Founded in 1986, Border Angels is a non-profit organization dedicated to providing humanitarian assistance to undocumented immigrants. They initially started helping the undocumented community by bringing food and water to immigrants who were living in the canyons of North County San Diego.
Among those who have attempted the journey are men, women and children. It is common for migrants to pay an expensive price for smugglers to take them through the trek, nonetheless, due to harsh weather conditions and tough terrain, many lose their lives in the attempt to make it across.
Morones said that there are two main reasons why people migrate to the United States – to look for better economic opportunity and for family reunification.
Their operation expanded when Morones and the volunteers started going out to the desert to place water near the recently constructed wall dividing the United States and Mexico, also known as Operation Gatekeeper. “Before Operation Gatekeeper, one or two people died every month,” said Morones. “After Operation Gatekeeper, one or two people die every day.”
The organization is a faith based group whose mission reads, “When I was hungry, who gave me to eat?

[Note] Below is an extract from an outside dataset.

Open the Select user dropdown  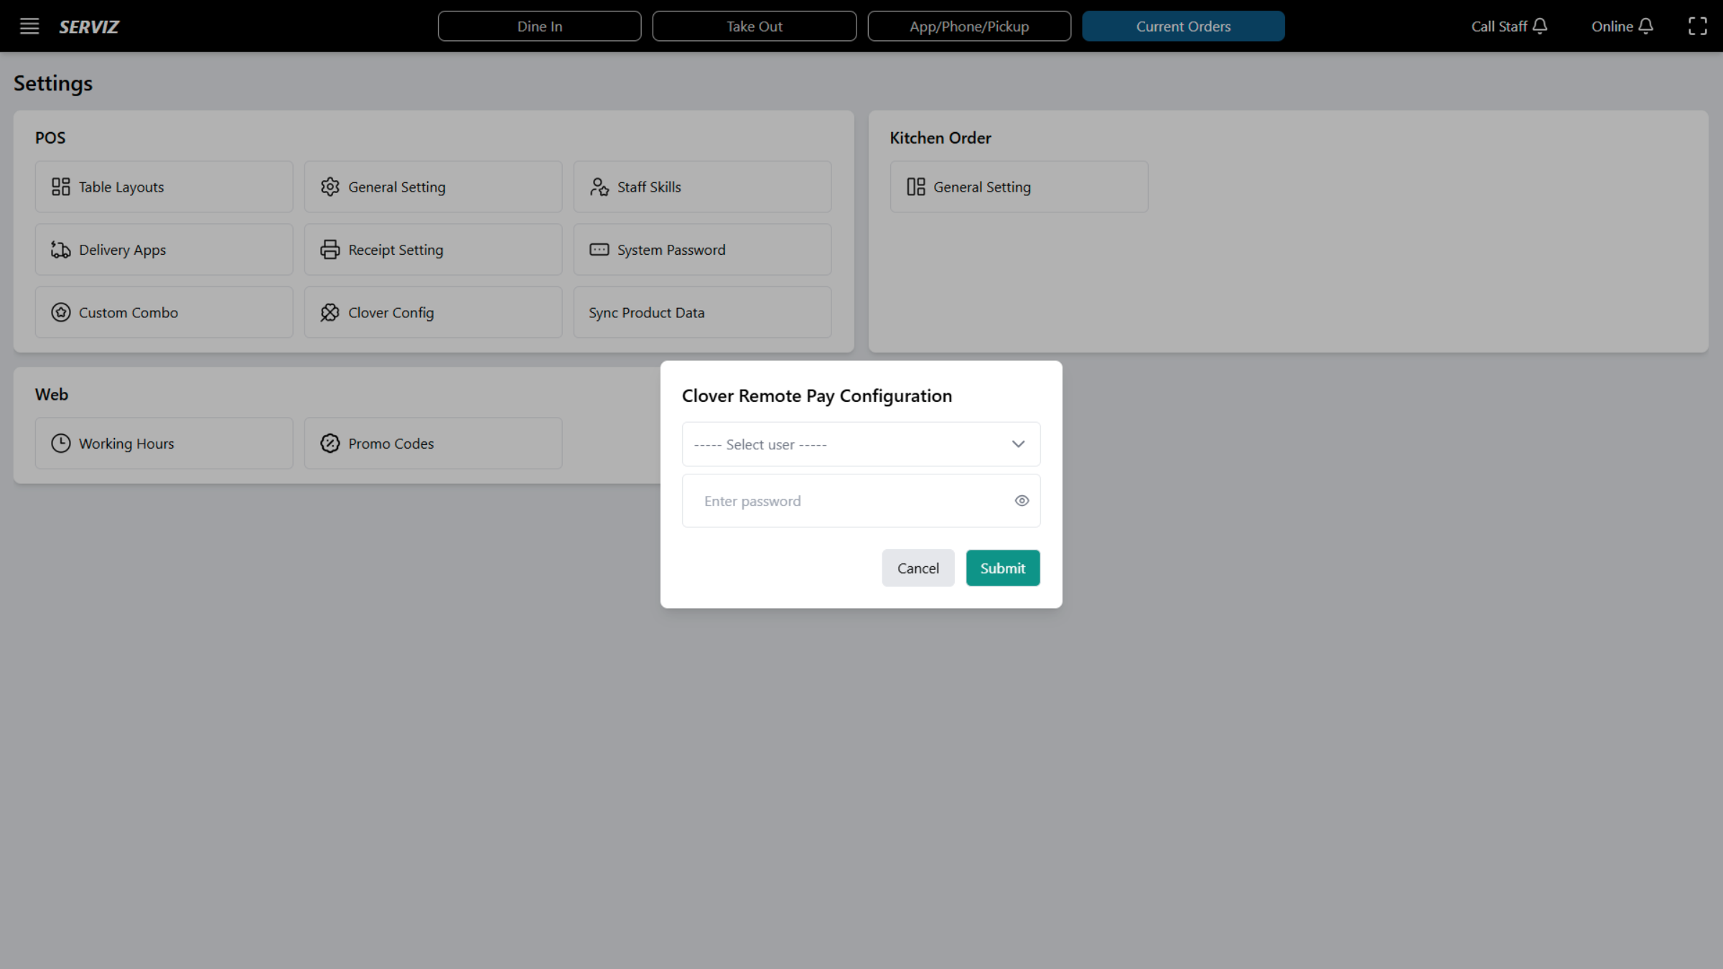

When I was thirsty, who gave me to drink?” – Matthew 25:35. “After all, we are all of the same race, the human race,” said Morones. “It is important that we treat each other with dignity and respect.”
Border Angels is also known for attending a cemetery in Holtville, Calif. to pray and place crosses that read “no olvidados” (not forgotten) on the graves of the 700 unidentified migrants that have been laid to rest there.
Since 2006, Morones and the volunteers have taken to the streets once a year in a caravan across the country to inform people about border realities and the necessary steps needed to have humane immigration. The organization continues to educate citizens and government dignitaries on the status of weather related deaths and racial discrimination.
“This is happening everyday… and that’s why it’s important that we all help make a difference, because the person that’s going to make a difference is the person that we look at in the mirror everyday,” said Morones.